Allocate memory using new, and then
you access the array in the same way
you would a static array. For example,

int* arrayPtr = new int[10]; for
(int i = 0; i < 10; i++) {
arrayPtr[i] = i; }

The memory picture is identical to the
static array, but you can change the
size if you need to. Don’t forget you
must deallocate the memory before
allocating new memory (or you will
have a memory leak).

delete [] arrayPtr; // the []
is needed when deleting array pointers
arrayPtr = new int[50]; . . .

When you’re completely done with the
array, you must delete its memory:

delete [] arrayPtr;

Dynamic multi-dimensional arrays are
done in a similar manner to Java. You
will have pointers to pointers. For an
example, see a

My understanding is that an array in C is simply a reference to the memory address of the first element in the array.

So, what is the difference between int *pointerArray = new int[10]; and int array[10]; if any?

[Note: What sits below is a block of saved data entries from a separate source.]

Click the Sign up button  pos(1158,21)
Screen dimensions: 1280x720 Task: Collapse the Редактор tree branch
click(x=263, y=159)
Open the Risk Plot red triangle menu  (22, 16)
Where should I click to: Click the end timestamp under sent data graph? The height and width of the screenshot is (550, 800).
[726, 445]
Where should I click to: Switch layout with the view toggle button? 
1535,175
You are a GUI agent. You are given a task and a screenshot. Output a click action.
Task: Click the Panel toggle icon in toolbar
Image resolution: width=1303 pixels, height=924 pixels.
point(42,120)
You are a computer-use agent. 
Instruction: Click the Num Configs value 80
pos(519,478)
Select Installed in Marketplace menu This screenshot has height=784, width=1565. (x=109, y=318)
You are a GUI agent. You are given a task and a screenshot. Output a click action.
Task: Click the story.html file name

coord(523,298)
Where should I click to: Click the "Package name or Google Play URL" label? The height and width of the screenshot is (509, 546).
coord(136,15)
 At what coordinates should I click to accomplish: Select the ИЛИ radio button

I’ve done some tests that seem to indicate that they do the exact same thing. Is the website wrong or did I read that wrong?

#include <cstdlib>
#include <iostream>

using namespace std;

int main(int argc, char** argv) {

    // Initialize the pointer array
    int *pointerArray = new int[10];
    for (int i = 0; i < 10; i++){

        pointerArray[i] = i;
    }

    // Initialize the regular array
    int array[10];
    for (int i = 0; i < 10; i++){

        array[i]= i;
    }

    cout << *(pointerArray + 5) << endl;
    cout << *(array + 5) << endl;

    cout << pointerArray[5] << endl;
    cout << array[5] << endl;

    cout << pointerArray << endl;
    cout << array << endl;

    return 0;
}

Output:

5
5
5
5
0x8f94030
0xbfa6a37c

I’ve tried to “dynamically re-size” my pointer array as described on the site, but my new (bigger) pointer array ends up filled with 0’s which is not very useful.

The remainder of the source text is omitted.